Il est intéressant de constater le soin qu’apportent à leur article certains chroniqueurs désireux,  en ce jour de Noël, de conseiller les parents angoissés.

Le problème est de taille : il y va de la confiance totale que l’enfant accorde encore à ses parents et qui risque d’exploser sous le coup d’une terrifiante prise de conscience : le Père Noël n’existe pas.

Car comment annoncer à son enfant qui grandit et commence à subir l’influence pernicieuse des  opinions extérieures au cocon familial que cette merveilleuse croyance en un Père Noël n’est en fait que leurre ?

L’heure est délicate. Percevant des signes avant-coureurs, les parents ont compris que le doute risquait de s’insinuer dans l’esprit innocent de leur enfant. N’était-il pas préférable d’anticiper, mais comment et en quels termes ?

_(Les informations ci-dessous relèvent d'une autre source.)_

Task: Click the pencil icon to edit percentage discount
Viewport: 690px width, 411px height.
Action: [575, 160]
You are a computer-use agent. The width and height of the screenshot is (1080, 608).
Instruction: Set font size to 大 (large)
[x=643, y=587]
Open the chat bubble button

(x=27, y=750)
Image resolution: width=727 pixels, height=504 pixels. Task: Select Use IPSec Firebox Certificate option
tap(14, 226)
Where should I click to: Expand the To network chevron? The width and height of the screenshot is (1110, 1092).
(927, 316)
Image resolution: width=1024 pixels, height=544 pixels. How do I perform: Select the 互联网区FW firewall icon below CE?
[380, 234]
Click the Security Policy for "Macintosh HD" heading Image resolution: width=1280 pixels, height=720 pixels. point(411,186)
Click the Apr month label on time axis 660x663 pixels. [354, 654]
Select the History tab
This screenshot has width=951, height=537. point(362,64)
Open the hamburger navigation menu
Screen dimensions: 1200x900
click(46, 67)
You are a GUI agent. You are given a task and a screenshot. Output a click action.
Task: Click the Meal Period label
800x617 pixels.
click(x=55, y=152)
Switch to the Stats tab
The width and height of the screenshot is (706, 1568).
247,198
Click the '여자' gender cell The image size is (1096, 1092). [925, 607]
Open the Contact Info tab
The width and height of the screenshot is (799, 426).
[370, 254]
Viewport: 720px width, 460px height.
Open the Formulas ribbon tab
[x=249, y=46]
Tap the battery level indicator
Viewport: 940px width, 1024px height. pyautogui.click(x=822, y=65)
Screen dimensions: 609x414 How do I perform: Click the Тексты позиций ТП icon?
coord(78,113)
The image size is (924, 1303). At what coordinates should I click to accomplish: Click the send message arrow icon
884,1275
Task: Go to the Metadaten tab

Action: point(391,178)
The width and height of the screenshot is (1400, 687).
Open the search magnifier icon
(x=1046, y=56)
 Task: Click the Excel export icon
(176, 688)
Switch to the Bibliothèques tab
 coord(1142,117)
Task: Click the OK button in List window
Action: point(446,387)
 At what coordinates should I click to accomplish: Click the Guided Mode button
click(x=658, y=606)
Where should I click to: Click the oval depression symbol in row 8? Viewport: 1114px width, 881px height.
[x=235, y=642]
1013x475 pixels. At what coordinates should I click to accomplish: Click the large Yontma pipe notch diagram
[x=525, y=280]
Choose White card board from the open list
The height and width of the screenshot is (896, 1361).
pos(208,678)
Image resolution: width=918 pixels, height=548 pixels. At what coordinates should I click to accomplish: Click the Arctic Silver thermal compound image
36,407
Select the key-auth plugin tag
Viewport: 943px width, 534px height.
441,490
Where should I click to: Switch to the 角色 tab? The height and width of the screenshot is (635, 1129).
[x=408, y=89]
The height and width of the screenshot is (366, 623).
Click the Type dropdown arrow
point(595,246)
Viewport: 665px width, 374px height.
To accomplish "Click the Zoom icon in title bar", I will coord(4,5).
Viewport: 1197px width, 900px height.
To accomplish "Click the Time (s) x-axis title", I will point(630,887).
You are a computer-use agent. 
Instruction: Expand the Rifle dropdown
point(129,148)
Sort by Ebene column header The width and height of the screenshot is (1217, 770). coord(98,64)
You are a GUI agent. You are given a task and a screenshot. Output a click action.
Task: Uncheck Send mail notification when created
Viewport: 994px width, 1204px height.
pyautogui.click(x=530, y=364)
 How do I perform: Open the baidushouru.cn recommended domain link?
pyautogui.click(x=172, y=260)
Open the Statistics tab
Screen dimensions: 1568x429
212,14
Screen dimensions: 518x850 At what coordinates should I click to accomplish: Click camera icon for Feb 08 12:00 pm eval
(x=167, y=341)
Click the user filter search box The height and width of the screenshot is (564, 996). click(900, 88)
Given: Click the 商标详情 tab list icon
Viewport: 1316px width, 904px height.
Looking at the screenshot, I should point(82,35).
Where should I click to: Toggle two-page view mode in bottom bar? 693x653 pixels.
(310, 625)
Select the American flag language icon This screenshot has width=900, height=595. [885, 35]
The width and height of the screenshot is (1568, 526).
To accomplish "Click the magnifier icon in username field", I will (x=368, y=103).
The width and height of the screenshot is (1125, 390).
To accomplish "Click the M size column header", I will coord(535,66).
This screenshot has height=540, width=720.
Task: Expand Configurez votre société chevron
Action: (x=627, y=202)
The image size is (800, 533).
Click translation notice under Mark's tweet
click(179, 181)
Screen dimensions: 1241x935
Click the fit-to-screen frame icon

Une étude sociologique pointue indiquerait sans doute que, dans la plupart des cas, s’il s’agit de révéler l’affreuse nouvelle à leur fille, les parents, stupéfaits, tentant maladroitement d’introduire le sujet, se voient secourus par l’enfant elle-même. Depuis belle lurette, leur fille a découvert l’entourloupe et se gardait bien d’en parler pour ne pas décevoir les parents ni tarir la source de cette miraculeuse générosité.

Vis-à-vis d’un garçon, la situation parait plus délicate. En général, le jeune mâle croie mordicus à l’existence du personnage. Celui-ci n’est-il pas le prototype des héros invincibles qui vont peupler ses aventures secrètes et auxquels il va s’identifier, qui le rendront le plus fort de tous, au risque d’être un cancre dans le monde réel !

Comment donc dénoncer le mythe sans amocher durablement la personne, et lui faire douter de la parole des adultes ?

Devant tant de questions, des parents arrivés à maturité peuvent se demander pour quelles raisons ils se sont trouvés poussés à mentir. Est-ce si difficile de faire plaisir à quelqu’un sans faire croire que le cadeau vient d’une autre personne ?

Ne serait-ce pas pour protéger les enfants des erreurs des adultes qui tout au long de l’année crient, insultes, punissent, voire frappent ces enfants qu’ils considèrent comme leur chose, comme leur propriété ?

N’est-ce pas pour les parents une manière de reconnaître leur incompétence et tenter de rassurer leurs enfants en leur faisant croire que, finalement, quelqu’un d’infiniment bon et juste saura les protéger. Comme un dieu, par exemple !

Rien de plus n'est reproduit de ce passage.